About this task | Write out, from the entries below, exactly the lines that run between the lines holding "Task: Open Graph menu in Big Class window" and "Click the zoom in plus icon", inclusive, and stop there.

Start of Material provided

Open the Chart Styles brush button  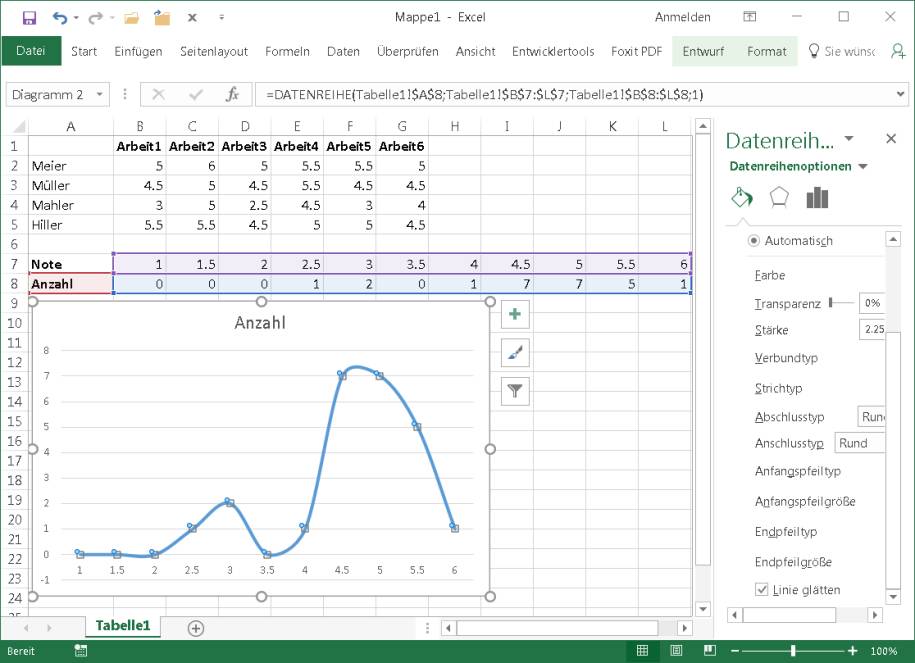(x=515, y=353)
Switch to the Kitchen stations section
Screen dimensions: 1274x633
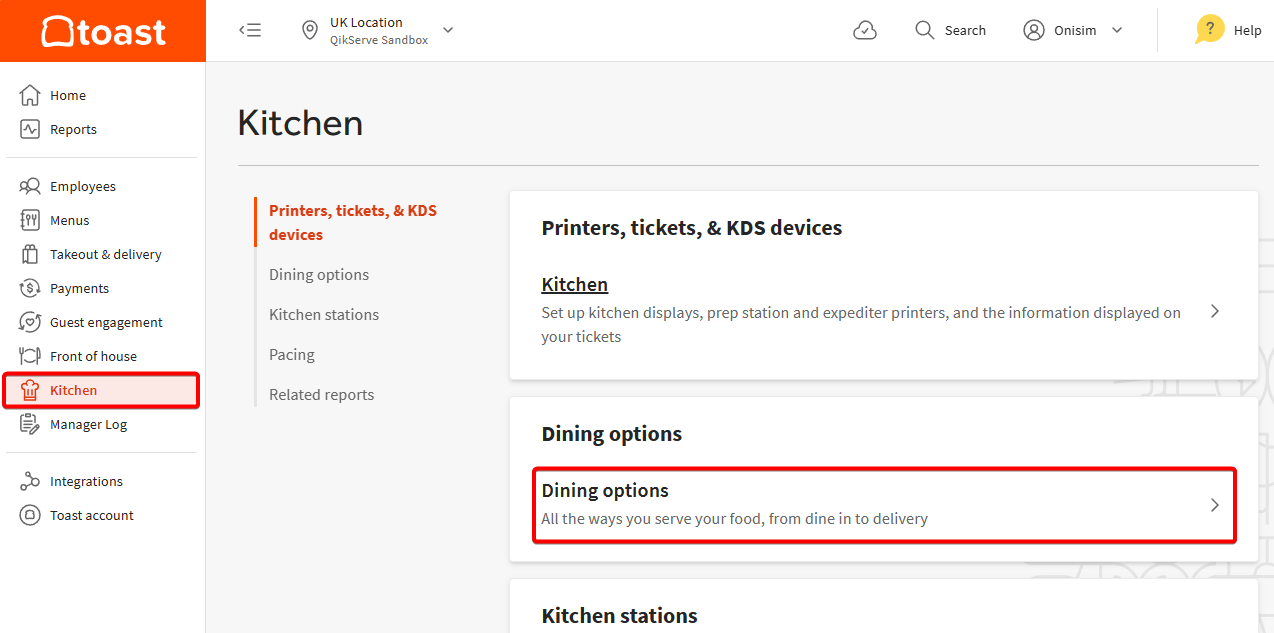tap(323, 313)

End of Material provided
Start of Material provided

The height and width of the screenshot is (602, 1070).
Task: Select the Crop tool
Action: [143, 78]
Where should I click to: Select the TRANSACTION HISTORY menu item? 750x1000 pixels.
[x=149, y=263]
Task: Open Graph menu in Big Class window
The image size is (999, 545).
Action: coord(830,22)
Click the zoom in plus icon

End of Material provided

Answer section |
Task: Open Graph menu in Big Class window
The image size is (999, 545).
Action: coord(830,22)
Click the zoom in plus icon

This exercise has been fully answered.